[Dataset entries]
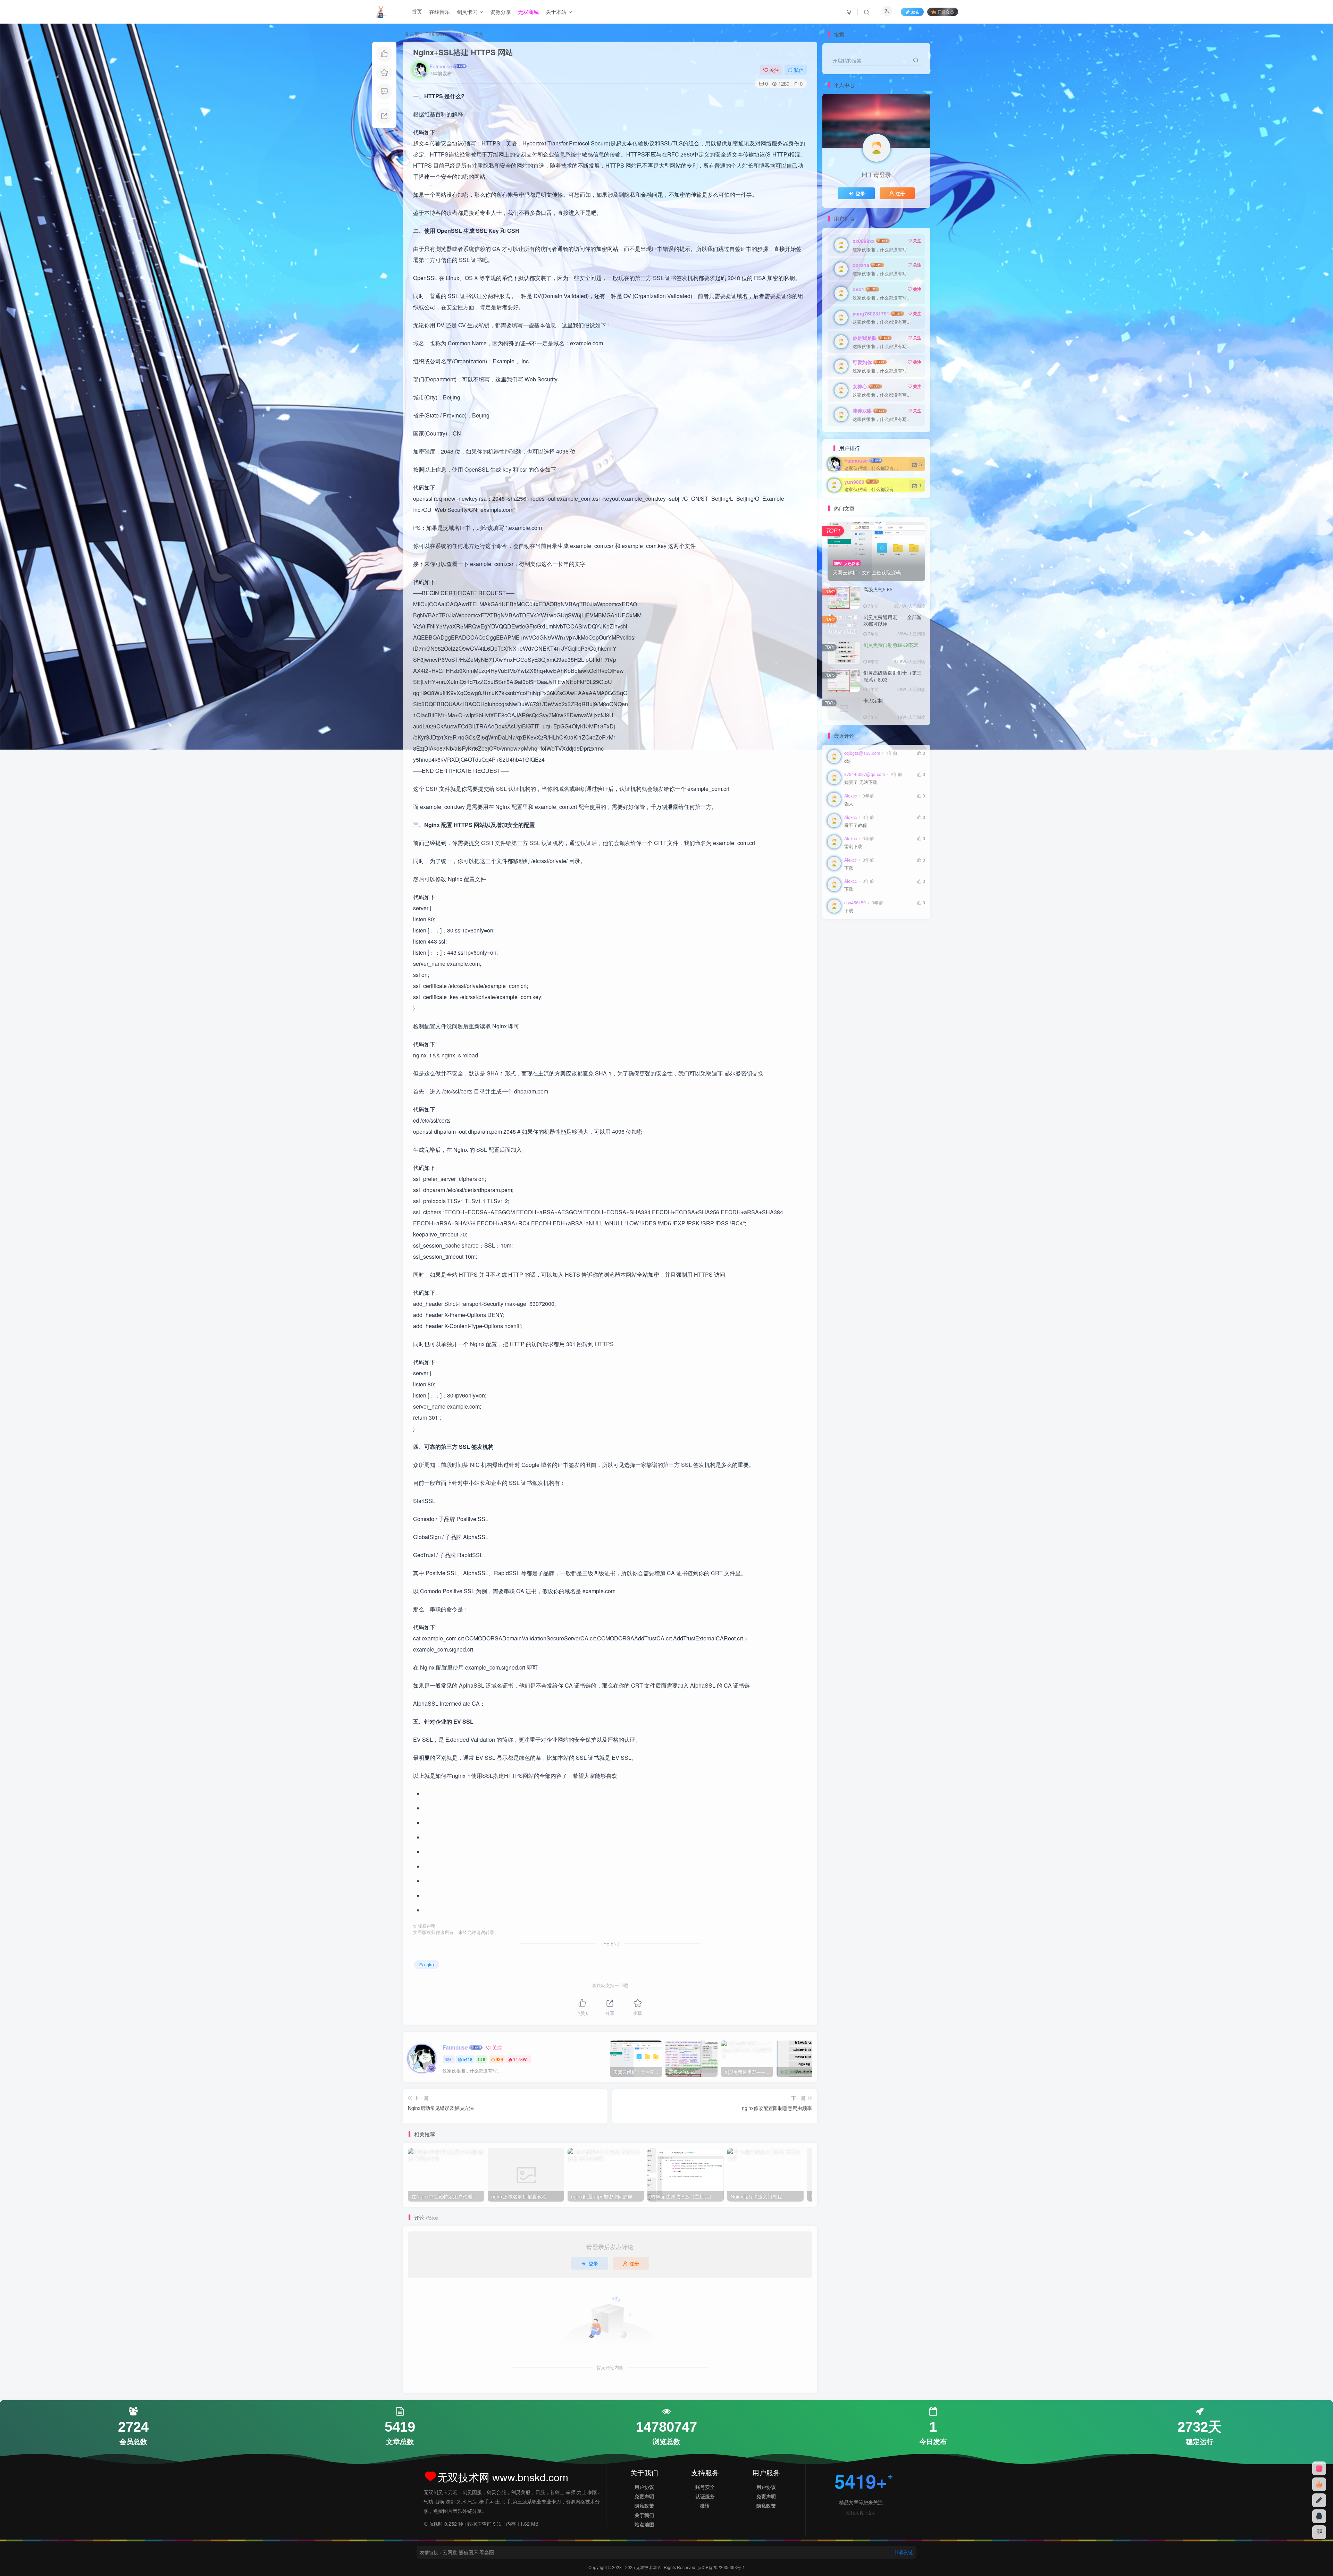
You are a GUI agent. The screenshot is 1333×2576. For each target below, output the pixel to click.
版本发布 (863, 975)
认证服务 (705, 2496)
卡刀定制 (873, 700)
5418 (467, 2059)
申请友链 (903, 2552)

- _Work order_:
Every entry belongs in the answer exactly as written, but no picture does.

- _Answer area_:
You are a GUI agent. The screenshot is 1333×2576. For each target below, output the pixel to click.
版本发布 (863, 975)
认证服务 (705, 2496)
卡刀定制 (873, 700)
5418 (467, 2059)
申请友链 (903, 2552)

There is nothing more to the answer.